The day my youngest son was born, our family felt complete. He entered the world in the very early hours of the morning and made our little family whole. We went from a fun four to a fabulous five, and I was filled with so much excitement about what the future held.
I remember the very moment they put him in my arms. He opened his eyes and looked straight at me. It felt like in that split second he saw right into my soul. “You are going to move mountains,” I whispered. I just knew this little boy was going to do very great things. Little did I know just how great those things would be.
In the days and weeks to follow I was taken over by exhaustion. It seemed like right from the beginning, Maxim. Never. Slept. Most babies only sleep an hour or so at a time. They aren’t expected to sleep long stretches, and Max wasn’t my first child. I was no stranger to lack of sleep. But it was different with Max. Our sweet boy truly never, ever slept. He had colic and there was absolutely nothing we could do to calm it. How could his tiny body wail all day and night and not tire out...ever? How uncomfortable he must have been!
We definitely tried all the things, from gripe water to special diets for me since I was nursing, to swaddling and white noise. We bounced, rocked, sang, shushed, drove, and walked. I think Maxim cried for his first 4 years of life straight.
When the colic didn’t end we wondered if it was reflux. When reflux medication didn’t help we thought it might be his ears. When the ear and sinus infections were under control we thought maybe he was frustrated because he wasn’t able to talk or move the way he wanted. Maxim had missed many milestones and we knew his battle with colic and then ear and sinus infections couldn’t have helped. He had most definitely been in pain.
Don’t get me wrong, Max smiled and laughed, but to be honest, it wasn’t often. He responded to his name, but that was rare too. Out of what seemed like nowhere he would cry and sometimes even rage. What was it? What was happening inside? Our little boy didn’t lack joy or giggles, but it was as if at the time they were trapped inside.

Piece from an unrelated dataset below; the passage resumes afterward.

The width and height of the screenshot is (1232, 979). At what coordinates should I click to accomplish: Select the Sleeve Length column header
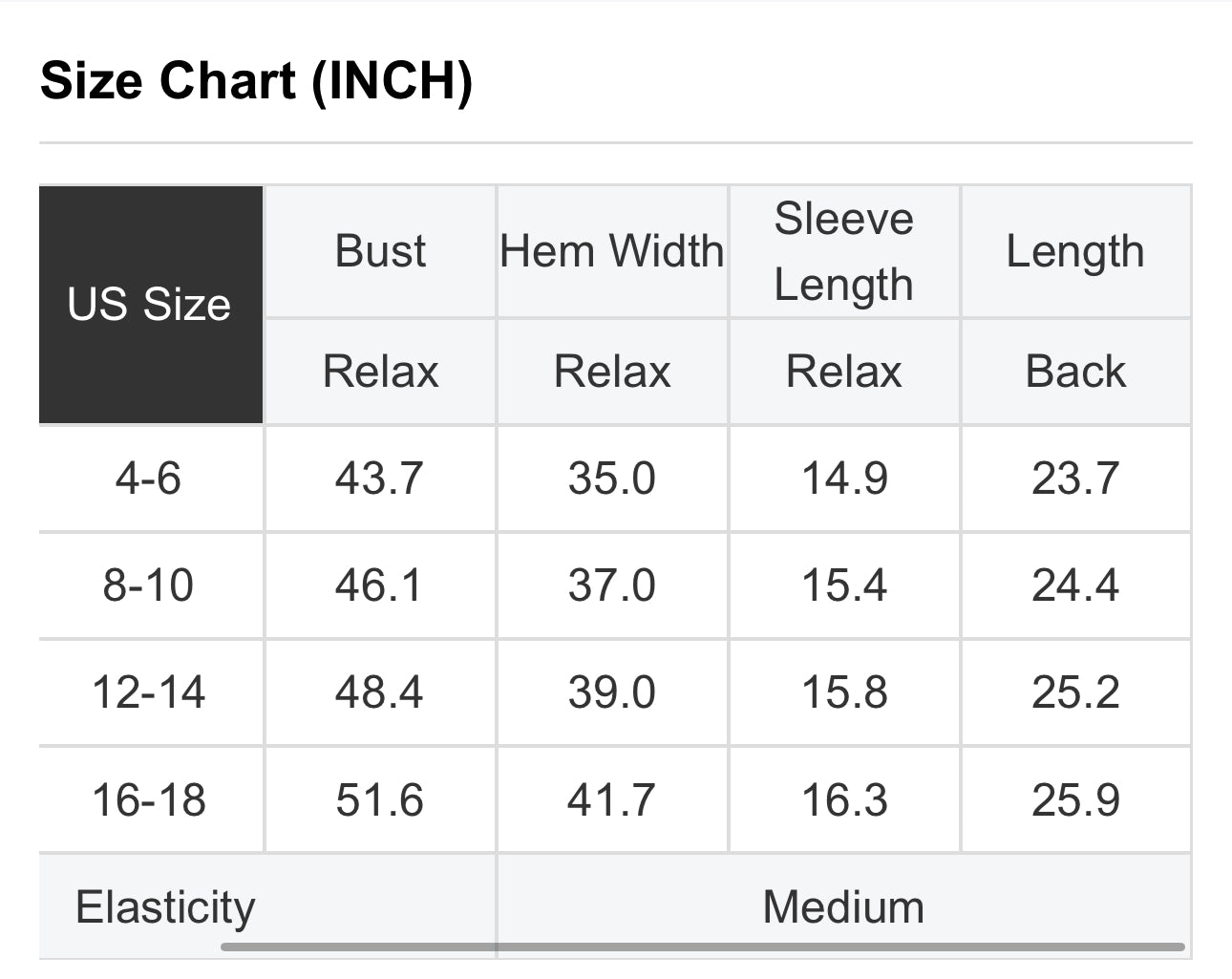pos(843,251)
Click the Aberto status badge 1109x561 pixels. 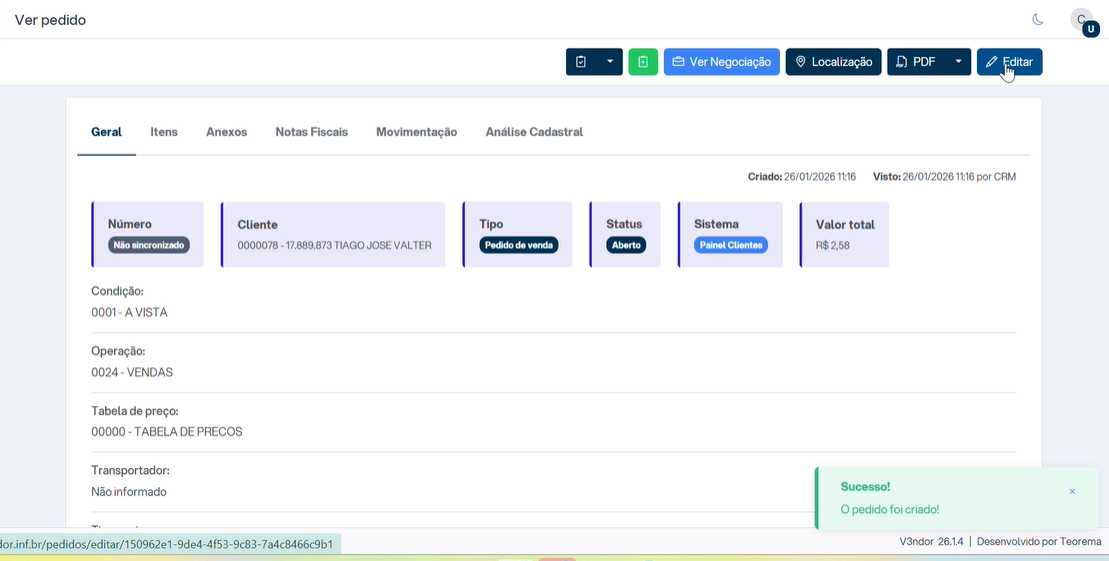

At around 12 months, even before he had tubes and his adenoids removed, when Maxim wasn’t crawling or scooting we called for our first Early Intervention Evaluation. He wasn’t talking or babbling. He wasn’t moving very much, and he hadn’t yet pulled to stand, but he did rock. He loved to rock back and forth.
We had a team of individuals come in for his first evaluation. We made more doctors appointments with specialists, saw the regular pediatrician, and got second opinions. Everyone agreed, Maxim was definitely behind. He needed speech therapy, occupational therapy, physical therapy, and a special teacher to help him learn the things that babies learn.
“Why is this happening? Is there a reason he isn’t reaching milestones?” I constantly asked questions and looked for the reasons Max wasn’t talking or walking. “Will he catch up? Will he be ok?” It started to consume me. When we asked the experts we heard similar things, and totally opposite things, and everyone had an opinion that seemed more overwhelming and scary than the last. However, one thing that Everyone said when I asked if he would catch up was, “You need to wait and see.”
“Wait and see?” “Wait and see!?!?!?” My little boy was struggling and falling behind, and I needed to know he was going to be ok. How could I, “Wait and see!?”
I had heard words like, “global developmental delay,“ “sensory processing disorder,” “gross and fine motor delays,” “characteristics of autism,” and “severe speech and language delay.” Even though it is not politically correct to say, I also had a doctor tell me when Max was just 12 months old that his findings were, “consistent with mental retardation.” How could this be?
The last statement, more appropriately referred to as an “intellectual disability,” was one that corresponded to Max’s inability to produce a normal amount of cholesterol. Max didn’t have any other syndrome or findings that tied his lack of cholesterol to a genetic or metabolic diagnosis, but it was low enough for the doctor to think there was something wrong with the white or gray matter, I don’t recall which, in Max’s brain. The doctor said, in different words, that an intellectual disability was a future possibility, but also maybe not, and we would just have to…”Wait and see.”